## ABOUT THIS EXERCISE
In the records below, find the line that contains "Uncheck the Total impressions checkbox" and the line that contains "The width and", then retype exactly those two lines and every line between them.

## MATERIAL SHOWN
○ ○ ○
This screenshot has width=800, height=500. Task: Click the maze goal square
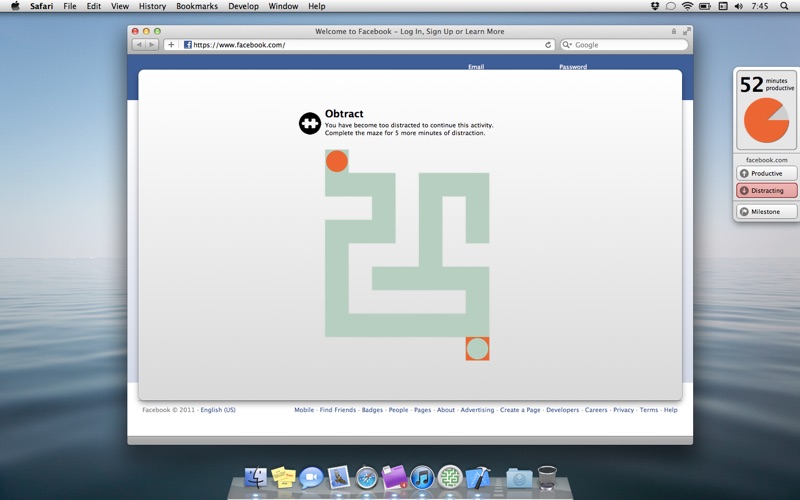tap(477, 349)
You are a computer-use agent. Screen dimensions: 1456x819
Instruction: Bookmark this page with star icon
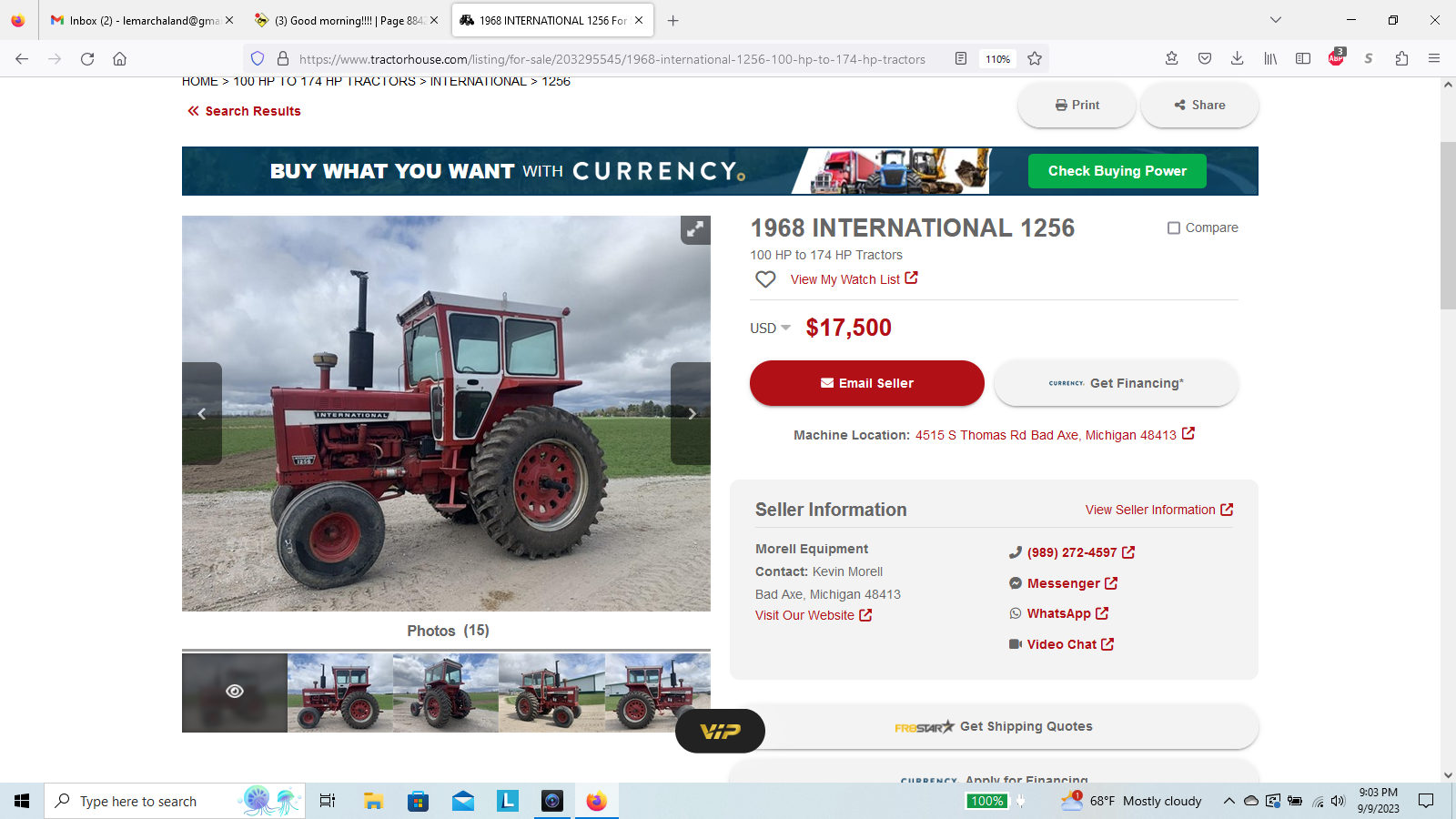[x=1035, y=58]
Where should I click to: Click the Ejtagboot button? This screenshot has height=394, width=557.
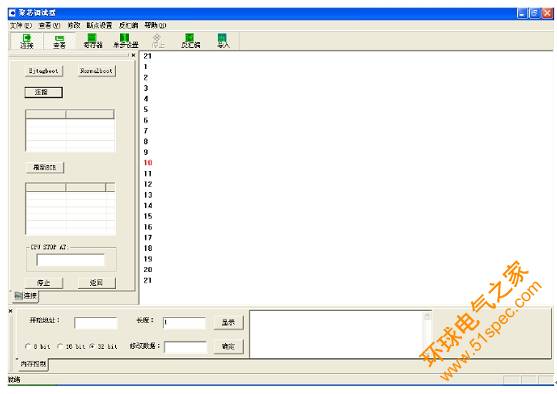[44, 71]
○ ○ ○
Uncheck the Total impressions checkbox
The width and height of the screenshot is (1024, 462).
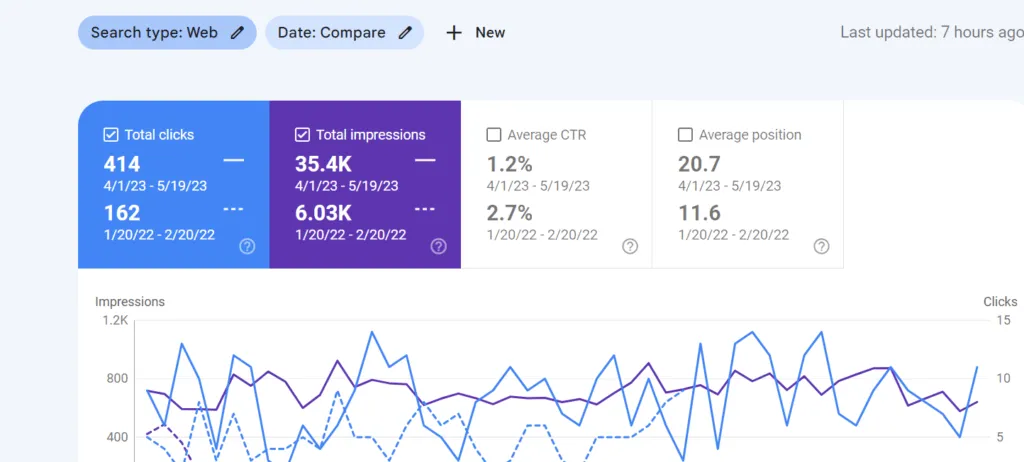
○ ○ ○
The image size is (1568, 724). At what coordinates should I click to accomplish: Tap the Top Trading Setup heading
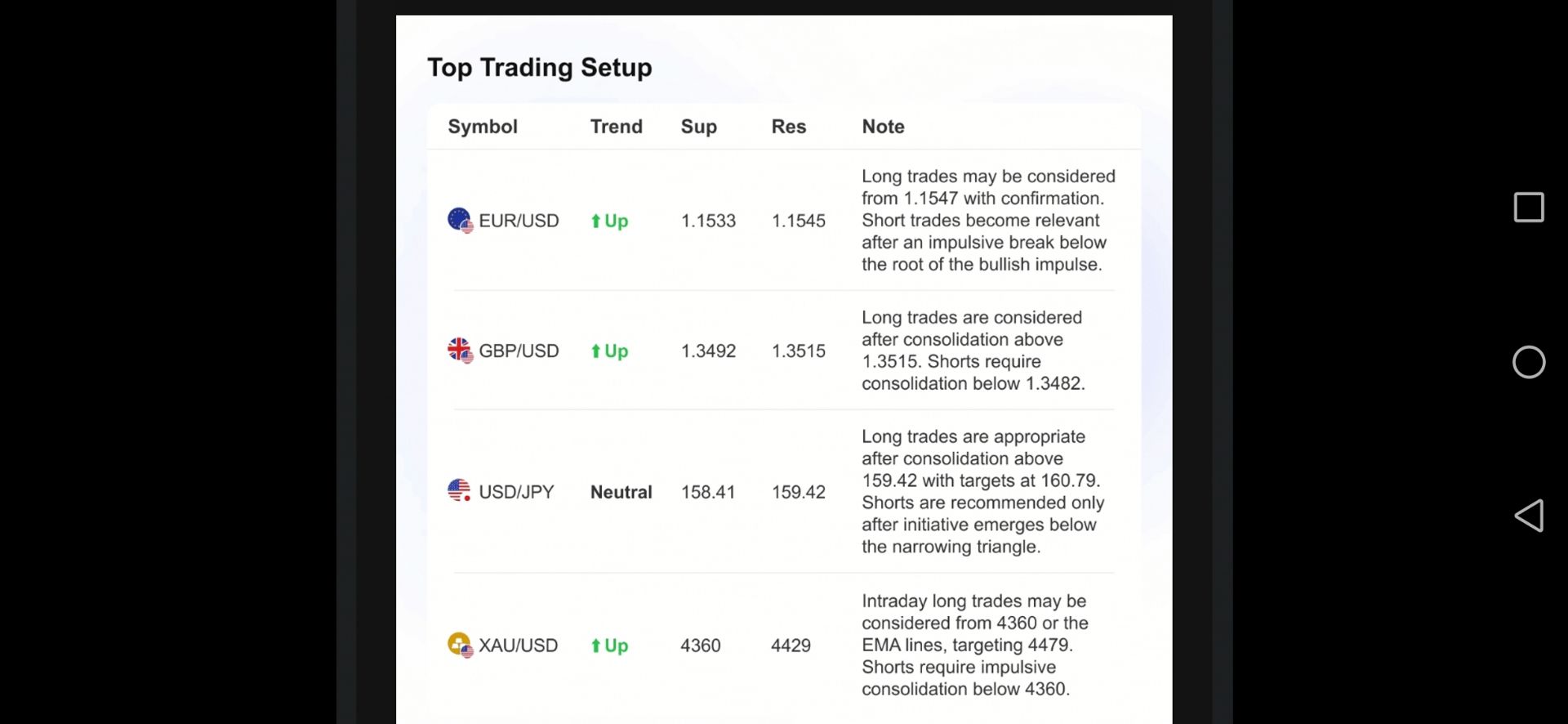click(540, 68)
○ ○ ○
## EXERCISE RESPONSE
Uncheck the Total impressions checkbox
The width and height of the screenshot is (1024, 462).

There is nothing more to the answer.